March 31, 2024 Gratitude

 

Dear Diary,

Today I finished doing something I planned to do since I while ago. Created a spreadsheet with all of my professional network in the US. There were about 50 people in there who had helped me out through conversations, one way or the other. That was a heavily filtered list, but yes, there it was, 50 highest out of the many many people who had helped me out one way or the other... After almost 3 years of being in this country, these were all the people who had put faith in me, my skillsets, and what I could bring to the table. 


I only have gratitude to feel. 


Made a list of friends to see before leaving, bucket list items to do, it's a very small list though. 2 items, maybe 3 at most. A final party maybe? Maybe? 


I'm used to the feelings now. The truth of life is sinking in, I'm not in the honeymoon phase of being in this country. The life ahead is staring at me... 


I'm scared sometimes cause I know the type of smart people I'm surrounded by; they're incredible. but I also think - if I don't show the courage to try to learn something and put up a good fight, what's the point of having given up my home life for whatever I thought I was coming here for?


The vision is very clear for me.
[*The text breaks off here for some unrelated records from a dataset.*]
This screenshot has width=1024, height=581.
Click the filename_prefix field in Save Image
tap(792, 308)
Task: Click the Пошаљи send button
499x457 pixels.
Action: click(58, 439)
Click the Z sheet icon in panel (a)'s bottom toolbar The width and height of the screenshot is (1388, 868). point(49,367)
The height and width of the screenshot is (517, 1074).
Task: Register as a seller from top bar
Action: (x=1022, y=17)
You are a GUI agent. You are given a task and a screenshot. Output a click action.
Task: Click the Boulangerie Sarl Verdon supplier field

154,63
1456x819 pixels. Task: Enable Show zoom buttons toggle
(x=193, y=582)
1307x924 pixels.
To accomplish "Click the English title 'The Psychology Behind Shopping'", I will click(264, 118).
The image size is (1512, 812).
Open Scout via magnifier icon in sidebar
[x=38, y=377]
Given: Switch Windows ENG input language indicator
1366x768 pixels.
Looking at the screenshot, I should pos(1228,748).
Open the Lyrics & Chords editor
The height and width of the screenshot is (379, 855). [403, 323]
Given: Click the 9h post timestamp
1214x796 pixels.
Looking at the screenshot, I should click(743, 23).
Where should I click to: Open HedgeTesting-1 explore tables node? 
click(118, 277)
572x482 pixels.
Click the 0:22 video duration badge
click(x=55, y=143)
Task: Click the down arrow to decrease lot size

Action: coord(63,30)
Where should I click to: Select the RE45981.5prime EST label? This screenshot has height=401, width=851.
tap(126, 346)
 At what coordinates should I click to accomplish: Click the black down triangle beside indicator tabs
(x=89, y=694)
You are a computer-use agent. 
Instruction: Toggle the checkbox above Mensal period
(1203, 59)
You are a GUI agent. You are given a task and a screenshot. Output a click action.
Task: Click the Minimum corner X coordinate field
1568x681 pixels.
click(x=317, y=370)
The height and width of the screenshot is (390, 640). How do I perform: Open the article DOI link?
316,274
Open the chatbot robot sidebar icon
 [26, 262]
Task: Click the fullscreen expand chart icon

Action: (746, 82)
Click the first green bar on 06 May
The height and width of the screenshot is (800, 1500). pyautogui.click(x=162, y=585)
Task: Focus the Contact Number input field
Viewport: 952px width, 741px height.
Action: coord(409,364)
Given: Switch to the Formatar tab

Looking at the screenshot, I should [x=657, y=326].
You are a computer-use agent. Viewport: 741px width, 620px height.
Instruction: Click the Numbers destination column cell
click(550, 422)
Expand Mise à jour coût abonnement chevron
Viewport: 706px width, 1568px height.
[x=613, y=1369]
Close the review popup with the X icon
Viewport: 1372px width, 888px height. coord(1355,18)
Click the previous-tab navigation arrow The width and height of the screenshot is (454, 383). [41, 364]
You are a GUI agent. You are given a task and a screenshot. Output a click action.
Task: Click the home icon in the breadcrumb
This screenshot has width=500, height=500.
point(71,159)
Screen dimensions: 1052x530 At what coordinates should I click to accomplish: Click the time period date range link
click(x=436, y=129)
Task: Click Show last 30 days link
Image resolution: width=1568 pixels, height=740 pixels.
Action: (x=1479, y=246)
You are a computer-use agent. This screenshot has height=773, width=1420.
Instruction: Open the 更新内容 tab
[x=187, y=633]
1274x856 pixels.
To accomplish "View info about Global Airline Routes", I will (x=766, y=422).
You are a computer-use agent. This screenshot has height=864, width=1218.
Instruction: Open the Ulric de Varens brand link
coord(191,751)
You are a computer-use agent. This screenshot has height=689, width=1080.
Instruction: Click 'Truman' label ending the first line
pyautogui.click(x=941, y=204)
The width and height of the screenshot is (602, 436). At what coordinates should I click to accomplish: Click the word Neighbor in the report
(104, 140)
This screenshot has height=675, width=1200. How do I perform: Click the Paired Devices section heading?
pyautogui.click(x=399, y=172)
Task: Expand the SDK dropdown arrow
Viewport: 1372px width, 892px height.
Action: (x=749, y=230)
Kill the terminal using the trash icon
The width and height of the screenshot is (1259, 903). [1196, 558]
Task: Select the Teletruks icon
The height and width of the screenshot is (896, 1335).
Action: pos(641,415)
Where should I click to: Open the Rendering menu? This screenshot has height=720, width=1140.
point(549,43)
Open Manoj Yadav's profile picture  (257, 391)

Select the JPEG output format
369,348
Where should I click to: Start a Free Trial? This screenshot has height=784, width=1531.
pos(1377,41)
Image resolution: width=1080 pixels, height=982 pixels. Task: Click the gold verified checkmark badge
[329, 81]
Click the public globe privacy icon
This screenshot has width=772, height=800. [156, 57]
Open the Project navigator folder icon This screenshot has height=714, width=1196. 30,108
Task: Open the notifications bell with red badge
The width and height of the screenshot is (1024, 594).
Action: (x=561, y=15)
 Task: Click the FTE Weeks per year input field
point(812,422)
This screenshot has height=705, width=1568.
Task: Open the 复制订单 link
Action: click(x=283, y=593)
I'm no longer clouded by rage, or judgement or any of the ill feelings that used to plague me until some time back. The past year has taught me humility to the core. 

I have some clarity of what I want to do in the near future, what to work on, what work means for me, how to improve myself...I know how to approach things if I feel stuck, how not to feel helpless, when to ask for help before its too late to learn. How to learn things the right way...Some personality improvement lessons too. 


I thank the tough times for teaching me these valuable lessons. 


On the personal front, 

I was checking out my past classmates profiles on LinkedIn as part of my reminiscence tour. I saw Jakob's profile too, but this time, it was just another person. He was no longer on the pedestal; he was another person, one of these people. Flawed in his own human way.


I reached out to Adriano, Shubham, (maybe will say hi to Albert and Dan too before I leave)...all the nice men I had met on this journey, but I was just too distracted  and not in the right mindset to pay attention to. It was nice to just catch up, say hi and have a conversation without any judgement.  They're all beautiful people in their own ways. I can see it, and appreciate it. I am ready to move on. 


.... 


I grew up. 

Not to contradict my humility statement above by saying this, but I am damn proud of myself. It wasn't an easy journey to this point, but here I am. And it won't be any easier going forward, but you take it one step at a time as Renad says. 


Thank you to my family and friends for being by my side.

Life comes in seasons, and I'm ready for the next one.